Reputation: 3
it doesn't seem to go past the first page. What's wrong? Also if the word you're looking for is in the link it won't provide the right occurences it will display 5 outputs with 5 as the occurence
import requests from bs4 import BeautifulSoup
for i in range (1,5):
url = 'https://www.nairaland.com/search/ipob/0/0/0/{}'.format(i)
the_word = 'is'
r = requests.get(url, allow_redirects=False)
soup = BeautifulSoup(r.content, 'lxml')
words = soup.find(text=lambda text: text and the_word in text)
print(words)
count = len(words)
print('\nUrl: {}\ncontains {} occurrences of word: {}'.format(url, count, the_word))
Upvotes: 0
Views: 83
Reputation: 84465
As an an aside, the search word has its own class name so you can just count those. The below correctly returns for where not found on page. You could use this approach within your loop.
import requests
from bs4 import BeautifulSoup as bs
r = requests.get('https://www.nairaland.com/search?q=afonja&board=0&topicsonly=2')
soup = bs(r.content, 'lxml')
occurrences = len(soup.select('.highlight'))
print(occurrences)
import requests
from bs4 import BeautifulSoup as bs
for i in range(9):
r = requests.get('https://www.nairaland.com/search/afonja/0/0/0/{}'.format(i))
soup = bs(r.content, 'lxml')
occurrences = len(soup.select('.highlight'))
print(occurrences)
Upvotes: 0
Reputation: 8913
Try:
import requests
from bs4 import BeautifulSoup
for i in range(6):
url = 'https://www.nairaland.com/search/ipob/0/0/0/{}'.format(i)
the_word = 'afonja'
r = requests.get(url, allow_redirects=False)
soup = BeautifulSoup(r.content, 'lxml')
words = soup.find(text=lambda text: text and the_word in text)
print(words)
count = 0
if words:
count = len(words)
print('\nUrl: {}\ncontains {} occurrences of word: {}'.format(url, count, the_word))

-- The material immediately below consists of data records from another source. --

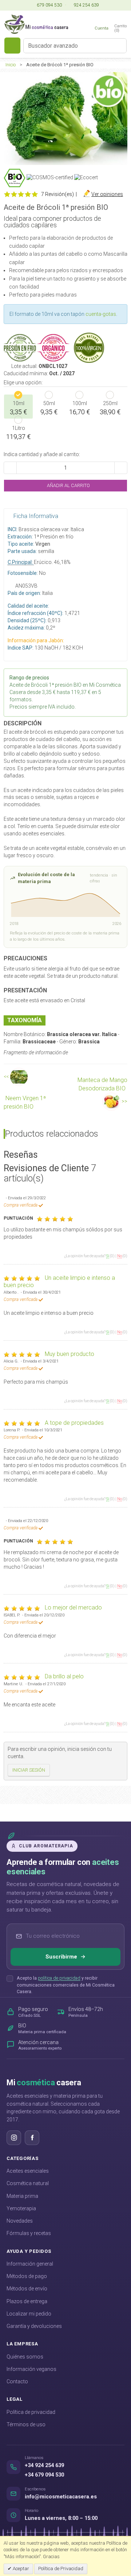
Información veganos (31, 2369)
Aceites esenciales (28, 2171)
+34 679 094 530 (44, 2475)
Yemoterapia (21, 2208)
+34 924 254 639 (44, 2465)
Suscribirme (61, 1956)
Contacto (17, 2381)
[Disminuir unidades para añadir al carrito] (10, 468)
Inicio (10, 64)
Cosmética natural (28, 2183)
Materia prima (22, 2196)
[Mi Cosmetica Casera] (36, 24)
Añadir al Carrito (68, 485)
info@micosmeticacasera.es (61, 2497)
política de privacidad (59, 1978)
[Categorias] (12, 46)
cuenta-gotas (101, 314)
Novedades (20, 2221)
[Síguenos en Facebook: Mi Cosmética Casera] (32, 2137)
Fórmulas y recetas (29, 2233)
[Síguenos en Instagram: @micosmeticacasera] (14, 2137)
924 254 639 (86, 5)
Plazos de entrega (27, 2301)
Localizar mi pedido (29, 2314)
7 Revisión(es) (57, 194)
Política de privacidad (31, 2412)
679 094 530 (49, 5)
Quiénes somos (25, 2357)
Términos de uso (26, 2424)
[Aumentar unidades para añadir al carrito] (120, 468)
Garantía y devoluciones (34, 2326)
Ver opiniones (107, 194)
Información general (30, 2264)
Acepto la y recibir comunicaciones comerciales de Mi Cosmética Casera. (66, 1985)
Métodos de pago (27, 2276)
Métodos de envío (27, 2288)
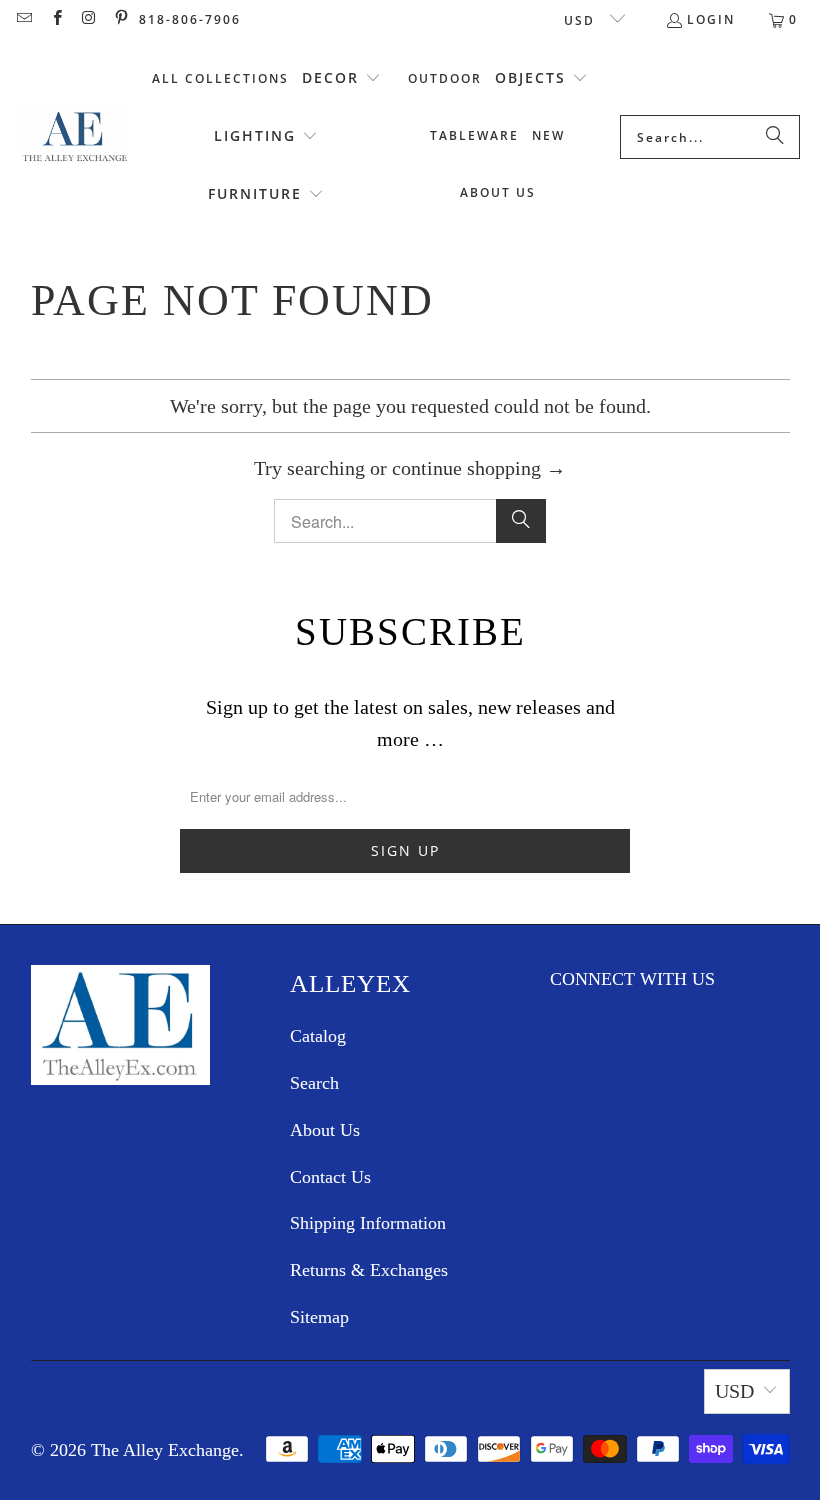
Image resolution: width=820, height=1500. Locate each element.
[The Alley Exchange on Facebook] (55, 19)
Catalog (318, 1036)
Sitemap (319, 1317)
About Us (325, 1130)
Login (711, 19)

EDIT after new specifications.
Assuming the word to count is the same as in the url, you can note that the word is highlighted in the page, and recognizable by span class=highlight
in the html.
So you can use this code:
import requests
from bs4 import BeautifulSoup
for i in range(6):
url = 'https://www.nairaland.com/search/afonja/0/0/0/{}'.format(i)
the_word = 'afonja'
r = requests.get(url, allow_redirects=False)
soup = BeautifulSoup(r.content, 'lxml')
count = len(soup.find_all('span', {'class':'highlight'}))

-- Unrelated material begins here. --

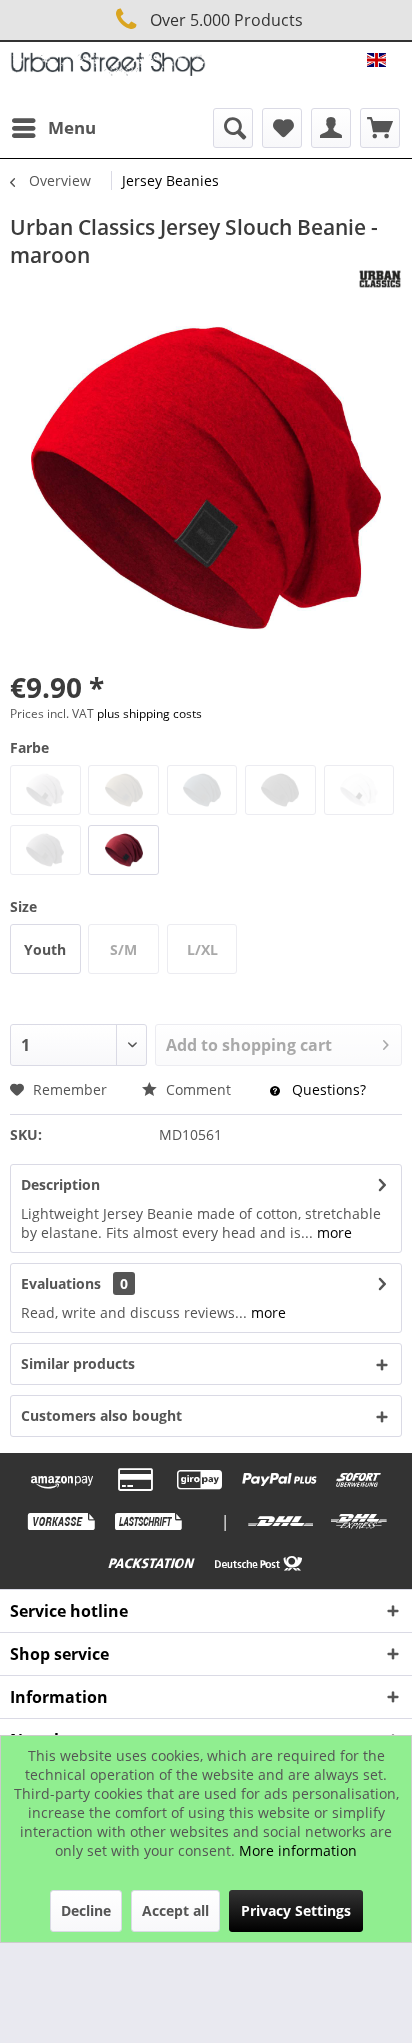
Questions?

print('\nUrl: {}\ncontains {} occurrences of word: {}'.format(url, count, the_word))
and you get:
Url: https://www.nairaland.com/search/afonja/0/0/0/0
contains 30 occurrences of word: afonja
Url: https://www.nairaland.com/search/afonja/0/0/0/1
contains 31 occurrences of word: afonja
Url: https://www.nairaland.com/search/afonja/0/0/0/2
contains 36 occurrences of word: afonja
Url: https://www.nairaland.com/search/afonja/0/0/0/3
contains 30 occurrences of word: afonja
Url: https://www.nairaland.com/search/afonja/0/0/0/4
contains 45 occurrences of word: afonja
Url: https://www.nairaland.com/search/afonja/0/0/0/5
contains 50 occurrences of word: afonja
Upvotes: 0
Reputation: 304
To me this works fine:
import requests
from bs4 import BeautifulSoup
if __name__ == "__main__":
# correct the range, 0, 6 to go from first page to the fifth one (starting counting from "0")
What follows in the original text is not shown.